While there is one small room with a door where private conversations can take place, if the room is being used, the only other space is a two-walled cubicle in the corner of the police department lobby. Conversations there can be heard by anyone leaving or entering the station.
Unlike other businesses and organizations, limitations of manpower and space in public safety can’t be a factor when deciding whether to respond to a situation or take on new services.
“In our business, we have to deal with what comes along, (and) we can never really say no; we find a way to provide that service, but that doesn’t mean we’re efficient at it or have the space to do it,” Moulton said.
Exacerbating the lack of space is the physical deterioration of the building, including a heating and cooling system that doesn’t sync. For years, Moulton, whose office is in the north corner on the second floor, has dealt with major drainage problems from his office windows. Finally, he installed a pipe that drains into a recycling container behind his desk chair.
At the Oct. 19 council meeting, Councilor Kate St. Clair said the need for a new public safety building is “not just an aesthetic issue; it’s a safety issue,” and a “need that desperately needs to be addressed.”
Thurlow said, as far as funding goes, “We recognize that everything is a balancing act; we know we have to wait our turn.”
“We’re just at a point where you can only arrange your living room furniture so many ways,” Moulton said.

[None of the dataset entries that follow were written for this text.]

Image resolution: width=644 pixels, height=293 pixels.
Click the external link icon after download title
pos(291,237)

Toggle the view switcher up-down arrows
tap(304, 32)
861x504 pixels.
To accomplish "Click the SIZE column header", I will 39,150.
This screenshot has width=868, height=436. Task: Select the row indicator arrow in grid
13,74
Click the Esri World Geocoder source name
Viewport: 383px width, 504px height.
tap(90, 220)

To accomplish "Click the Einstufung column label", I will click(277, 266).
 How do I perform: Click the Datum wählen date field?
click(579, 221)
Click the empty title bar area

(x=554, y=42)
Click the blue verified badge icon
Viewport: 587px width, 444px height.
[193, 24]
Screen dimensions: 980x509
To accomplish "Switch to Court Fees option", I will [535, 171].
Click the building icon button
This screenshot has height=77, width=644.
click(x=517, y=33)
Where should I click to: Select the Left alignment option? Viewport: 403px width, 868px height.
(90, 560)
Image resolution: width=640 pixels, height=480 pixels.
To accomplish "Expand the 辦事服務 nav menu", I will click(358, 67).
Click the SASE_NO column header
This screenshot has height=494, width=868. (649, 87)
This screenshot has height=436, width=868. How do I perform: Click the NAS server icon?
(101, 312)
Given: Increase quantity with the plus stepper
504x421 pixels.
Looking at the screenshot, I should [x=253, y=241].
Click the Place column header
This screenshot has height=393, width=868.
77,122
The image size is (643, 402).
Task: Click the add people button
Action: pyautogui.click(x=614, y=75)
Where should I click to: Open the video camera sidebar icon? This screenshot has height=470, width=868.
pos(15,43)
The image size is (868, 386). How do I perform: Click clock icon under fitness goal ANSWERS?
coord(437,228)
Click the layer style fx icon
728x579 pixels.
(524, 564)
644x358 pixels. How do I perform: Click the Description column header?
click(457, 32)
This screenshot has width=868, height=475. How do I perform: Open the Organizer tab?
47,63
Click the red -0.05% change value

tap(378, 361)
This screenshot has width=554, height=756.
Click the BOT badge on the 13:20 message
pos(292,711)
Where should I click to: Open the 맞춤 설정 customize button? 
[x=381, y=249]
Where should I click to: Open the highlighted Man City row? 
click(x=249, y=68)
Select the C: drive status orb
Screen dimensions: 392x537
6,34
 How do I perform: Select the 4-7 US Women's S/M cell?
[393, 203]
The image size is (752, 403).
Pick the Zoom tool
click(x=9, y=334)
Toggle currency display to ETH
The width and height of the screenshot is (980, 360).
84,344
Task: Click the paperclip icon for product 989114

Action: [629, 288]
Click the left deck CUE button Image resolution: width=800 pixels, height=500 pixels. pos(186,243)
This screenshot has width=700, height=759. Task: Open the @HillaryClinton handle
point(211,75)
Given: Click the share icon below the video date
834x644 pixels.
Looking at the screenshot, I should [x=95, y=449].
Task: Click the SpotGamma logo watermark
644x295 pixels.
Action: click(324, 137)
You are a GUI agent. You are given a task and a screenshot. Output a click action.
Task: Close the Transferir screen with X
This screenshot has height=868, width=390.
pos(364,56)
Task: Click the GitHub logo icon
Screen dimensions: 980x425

Scarborough Fire Chief Michael Thurlow, shown here in his office at the city’s central fire department, and Police Chief Michael Thurlow, say they are in dire need of a new building to house their respective departments. Replacing the outdated facility might finally come to the forefront this year, as the Town Council is poised to approve an ad hoc committee.
Filled to capacity years ago, both the Scarborough fire and police departments have had to make do with limited space. Deputy Fire Chief Glen Deering’s office was moved into a former jail cell that lacks windows or proper ventilation.
A makeshift drainage pipe in Scarborough Police Chief Robbie Moulton’s office that has to be emptied daily. The building has other shortcomings that would be addressed if the Council goes ahead with an ad hoc committee to address a new public safety building.
Fire Operations Capt. Nate Contreras makes copies in the main corridor of the fire station which leads to the department’s only conference room, which is also the only employee breakroom. Councilors will vote next month whether to form an ad hoc committee to research a new public safety building.